Longtime BMW Temp Files Racism, Sexism Report With EEOC

She has been put on paid leave from her position at Mini.

BMW

After ten years of working as a temp for BMW North America, Michelle Savoy has officially filed racism and sexism reports against her employer, according to Automotive News. Working as a part of the company's Midwest Mini division, she has had a large hand in brand operations and recently faced alleged actions such as discriminatory language and treatment in addition to various other claims.

Savoy told AN that she had previously felt valued by the company in her prior years, though actions as of late have turned drastically. She said she was once praised by upper management, but in the report she said that recently she has been consistently degraded by her superiors. This included pay difference, position advancement issues, and harsh verbal treatment. 

After raising a point that she had not received the same treatment as her co-workers that had been with BMW for a similar tenure, Savoy said she was the victim of outlash from the company. She noted that she had yet to be promoted to a permanent position, and then her workload was allegedly cut along with working hours.
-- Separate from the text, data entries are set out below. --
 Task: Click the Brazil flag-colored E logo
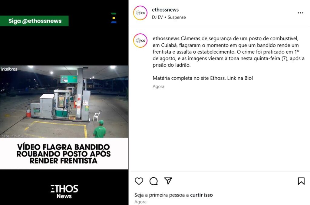point(114,18)
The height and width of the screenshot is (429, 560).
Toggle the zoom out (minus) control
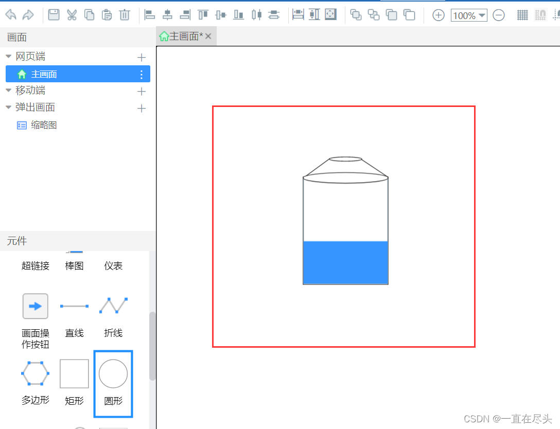(498, 15)
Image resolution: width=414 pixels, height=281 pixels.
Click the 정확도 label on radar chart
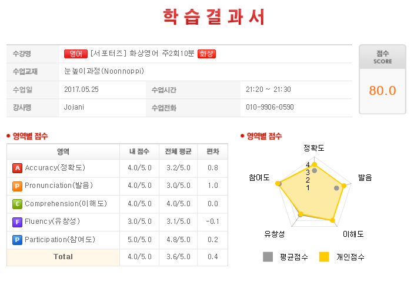[313, 148]
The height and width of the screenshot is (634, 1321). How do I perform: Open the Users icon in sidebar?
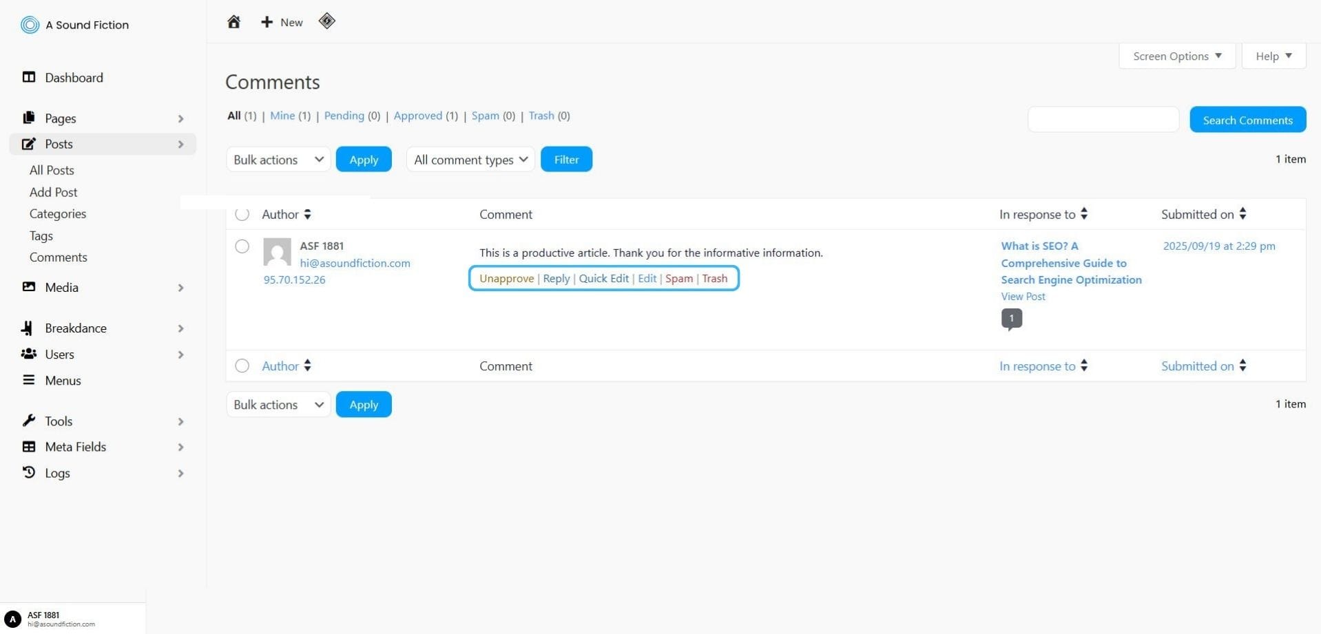pyautogui.click(x=29, y=354)
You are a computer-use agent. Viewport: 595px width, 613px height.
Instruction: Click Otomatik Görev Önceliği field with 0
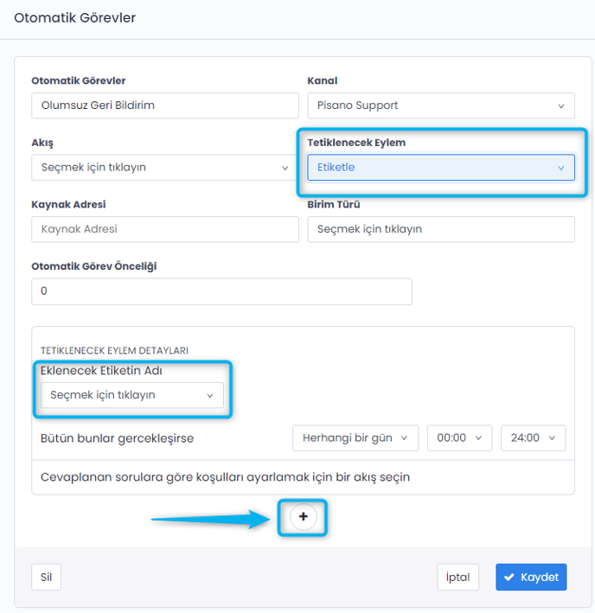pos(221,291)
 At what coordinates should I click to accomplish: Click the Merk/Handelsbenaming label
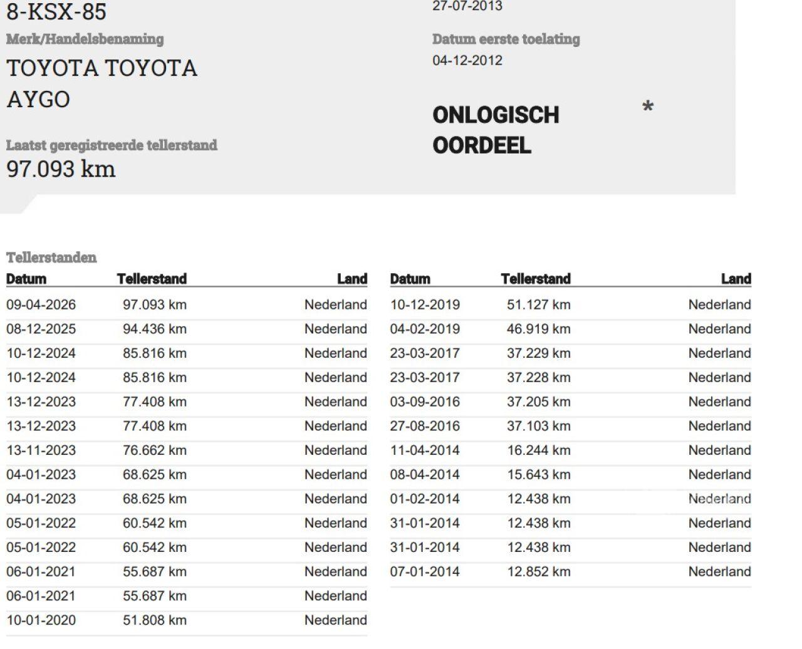85,39
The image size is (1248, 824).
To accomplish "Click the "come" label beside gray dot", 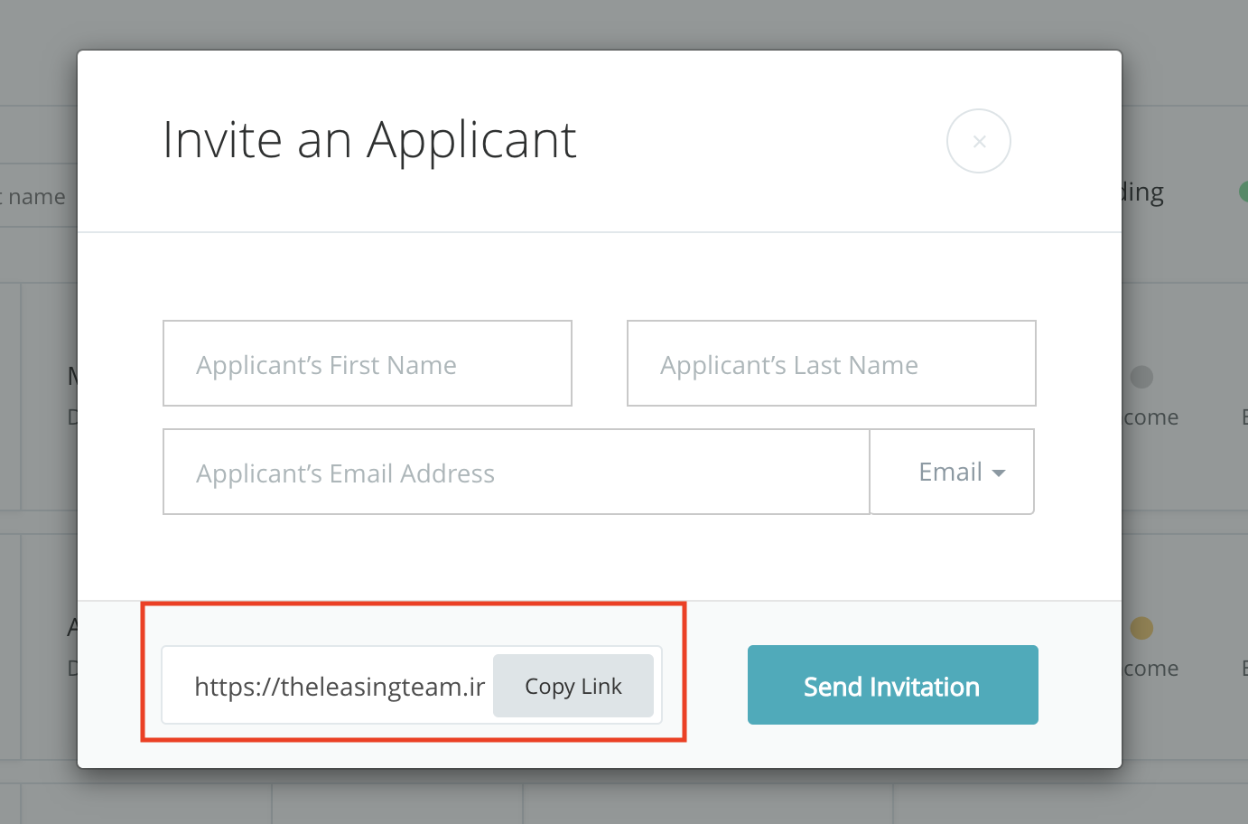I will [x=1151, y=417].
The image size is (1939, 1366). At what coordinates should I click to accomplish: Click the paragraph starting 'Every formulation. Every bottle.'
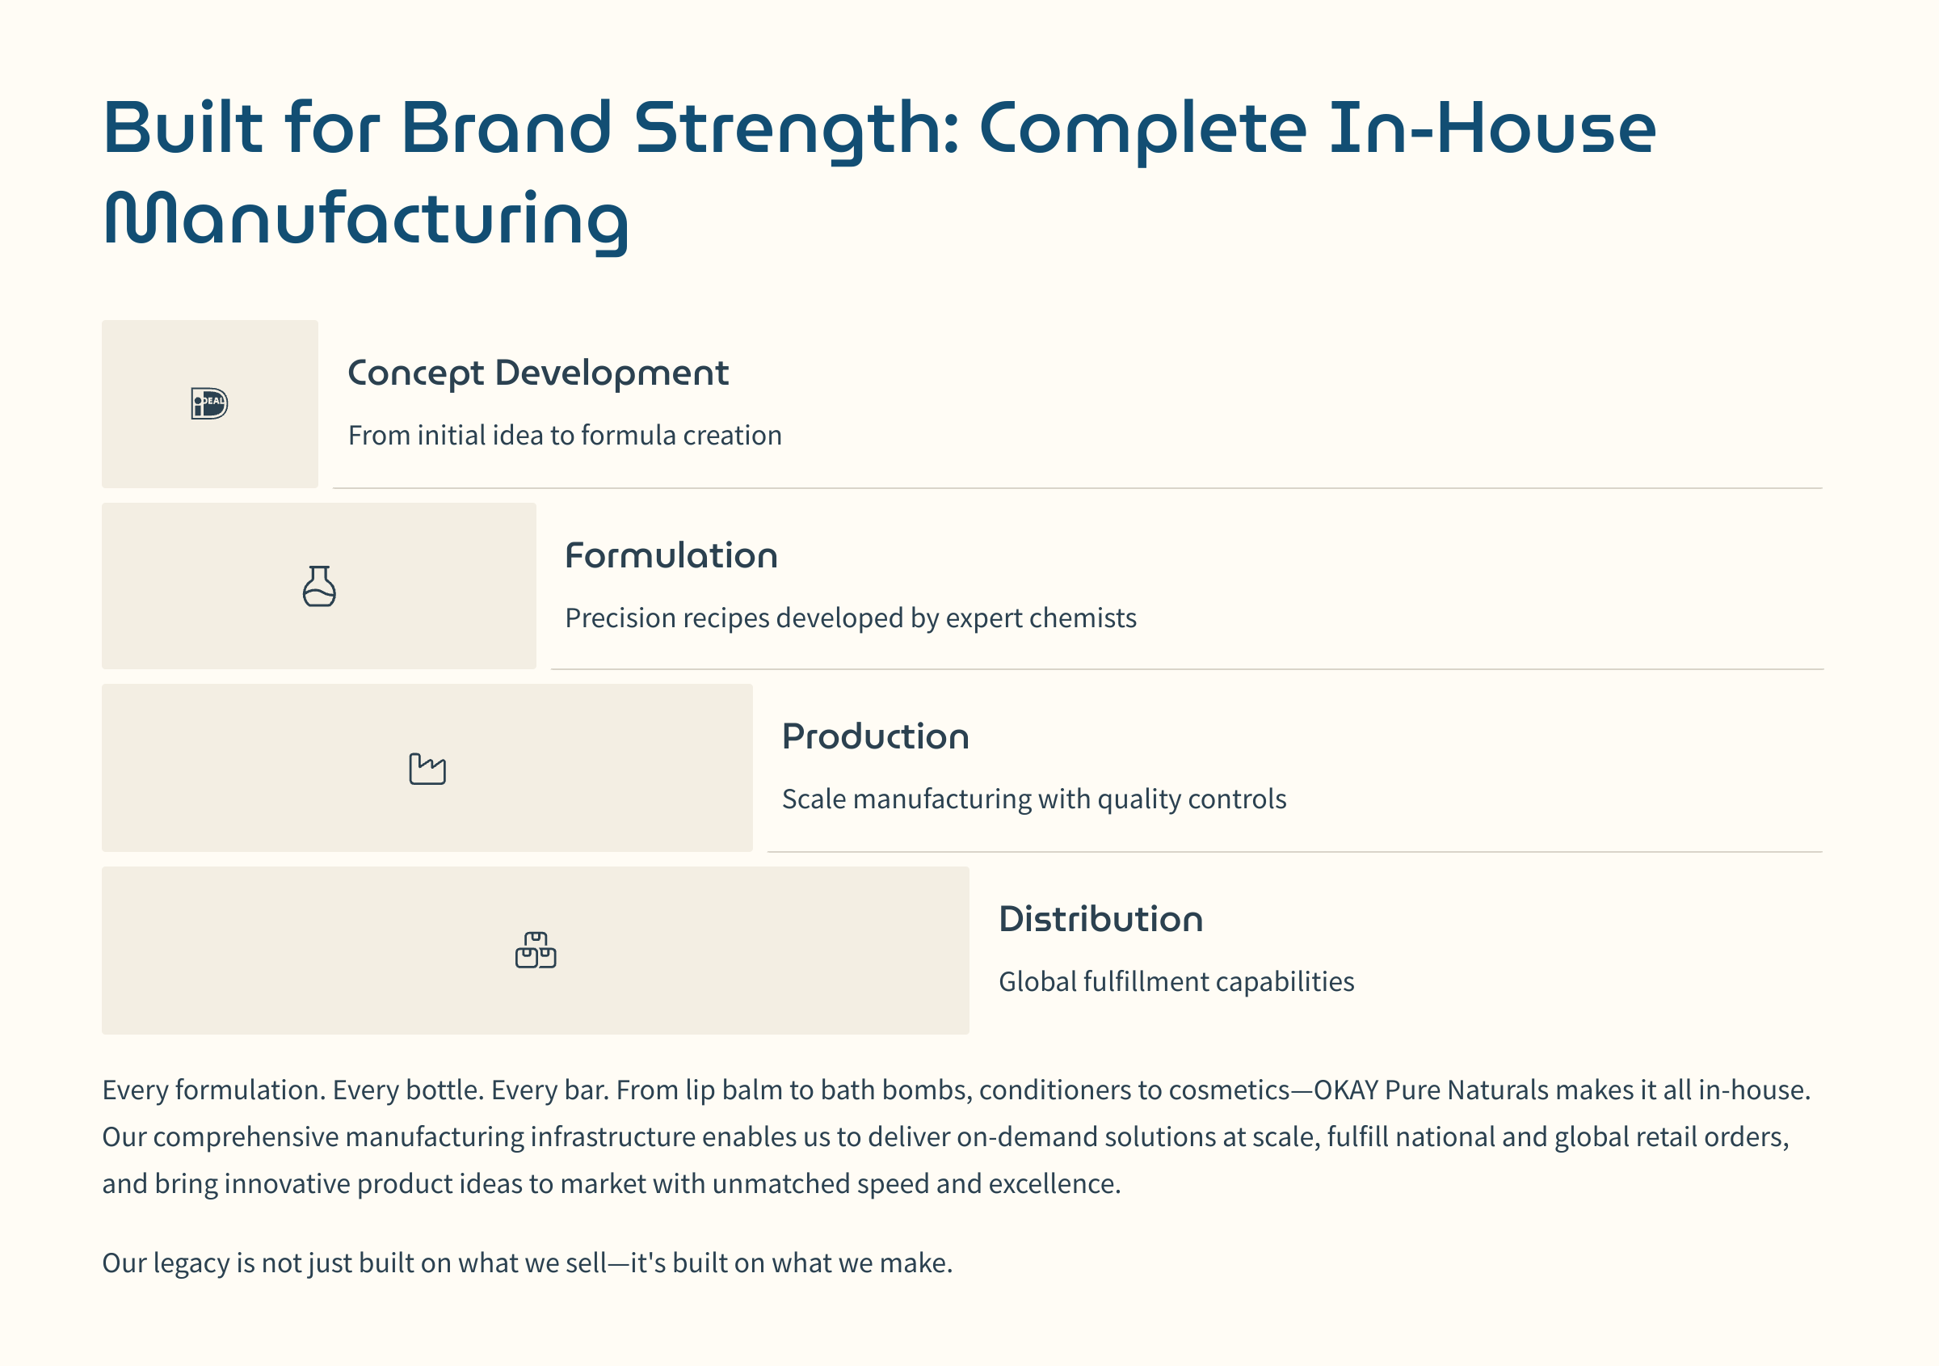(x=956, y=1136)
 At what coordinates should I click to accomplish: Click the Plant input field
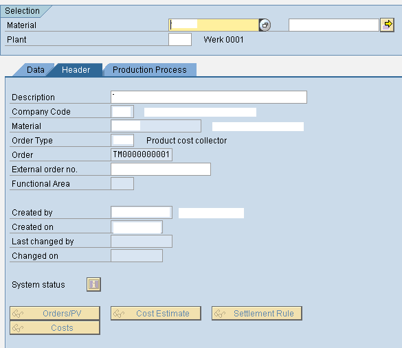[180, 40]
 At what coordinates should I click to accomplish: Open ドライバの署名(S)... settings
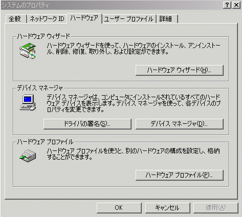(87, 124)
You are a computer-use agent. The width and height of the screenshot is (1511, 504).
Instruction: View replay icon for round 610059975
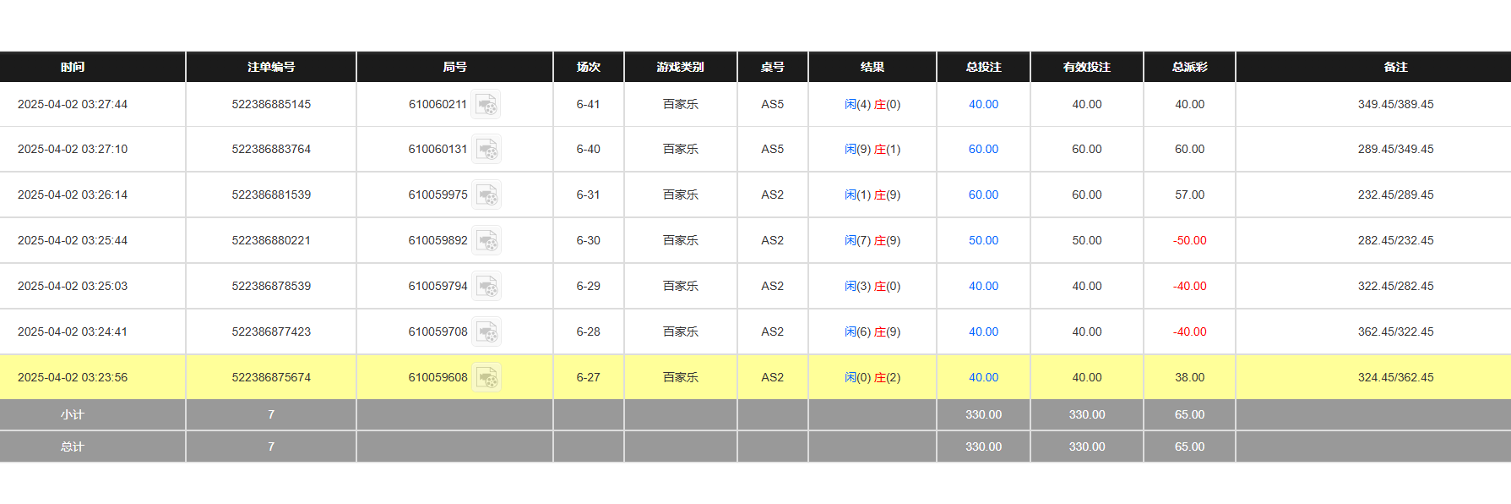(486, 195)
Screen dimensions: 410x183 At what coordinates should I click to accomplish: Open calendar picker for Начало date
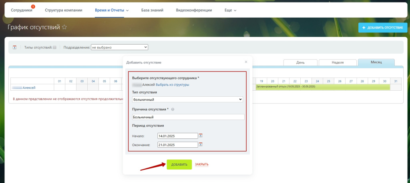click(201, 136)
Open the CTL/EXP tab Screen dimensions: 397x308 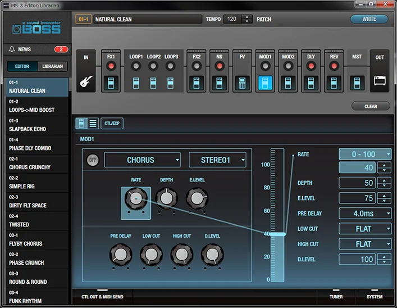click(x=113, y=123)
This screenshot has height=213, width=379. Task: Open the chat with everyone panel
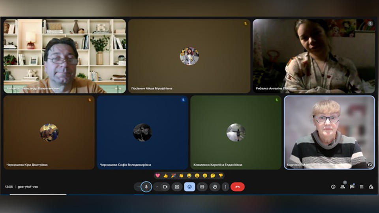coord(352,187)
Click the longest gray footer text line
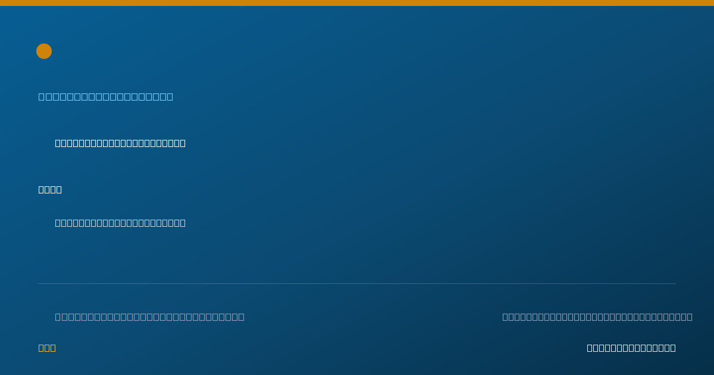This screenshot has height=375, width=714. (597, 317)
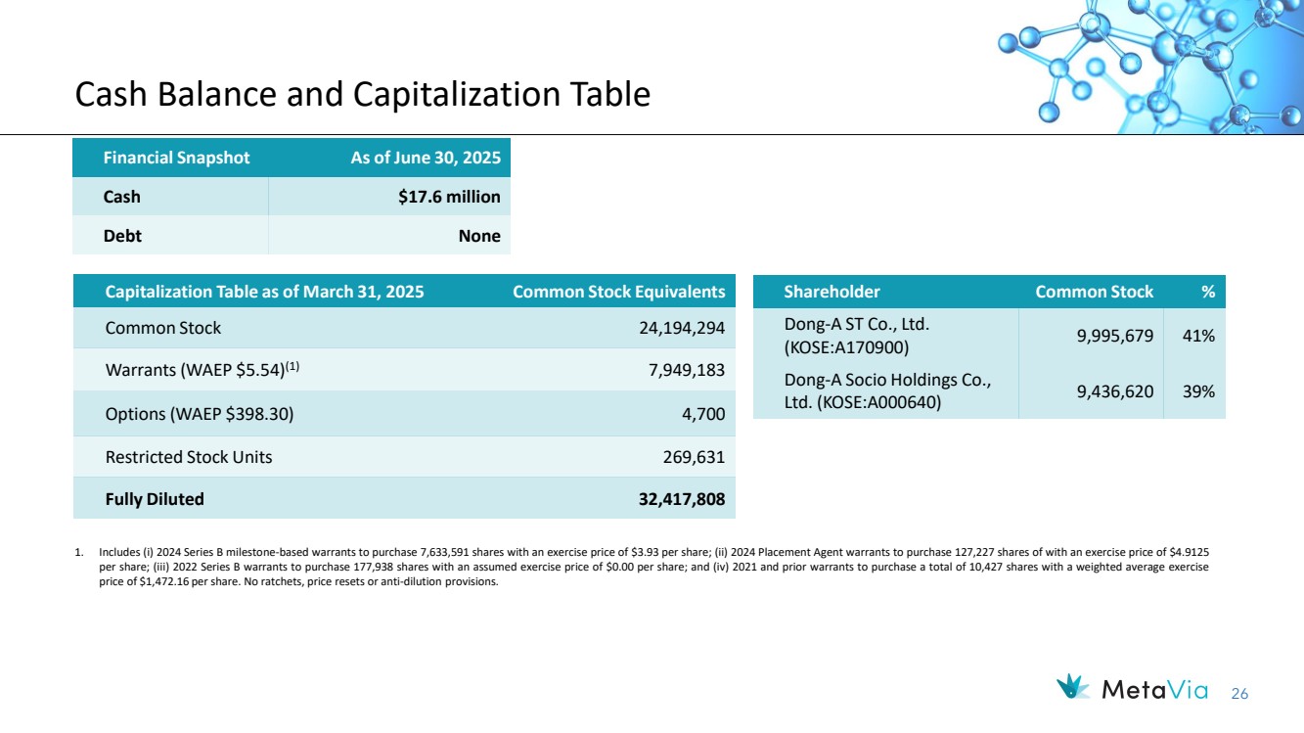Click the slide page number 26
The image size is (1304, 733).
point(1239,694)
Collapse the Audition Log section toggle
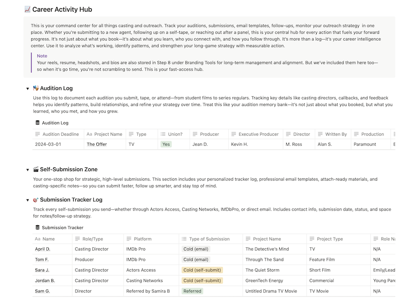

Another report said that Savoy was accused of time-card fraud by the brand as well.

When asked by Savoy about the discrimination, her manager, a white male, reportedly said: "Well, that's how the Germans operate."

She noted that these actions are often taken against minorities, herself being African-American, claiming "I think the bigger problem is that the bulk of the minority employees at BMW" are temps, Rosenberg told Automotive News. "That's where they all come from. That's where they all tend to stay," he said. "If you look at the nontemp workers, it's many less minorities involved there."

AN reached out to BMW following contact with Savoy, and received the following response:

"It is our normal policy not to discuss any pending investigation or litigation. BMW of North America does not tolerate any discriminatory treatment of workers within the workplace and takes any such allegations seriously," a spokesman wrote in an email. "The company is aware of these allegations and has initiated an investigation looking into these matters further."

Savoy filed the complaint with the EEOC that detailed her experience with unfair treatment during her ten-year stay. This included all of the aforementioned allegations, and if a resolution cannot be reached, then she has the right to sue file a federal discrimination complaint against BMW, according to her lawyer, Jeff Rosenberg.

She was reportedly put on paid leave once she made the statement to the agency, "enough is enough." This came following sexual harassment claims when a co-worker supposedly asked if she "wanted to be spanked", among other instances.

This is only the beginning of what could be a lengthy battle between Savoy and the Bavarian automaker, one that could go on for months to years.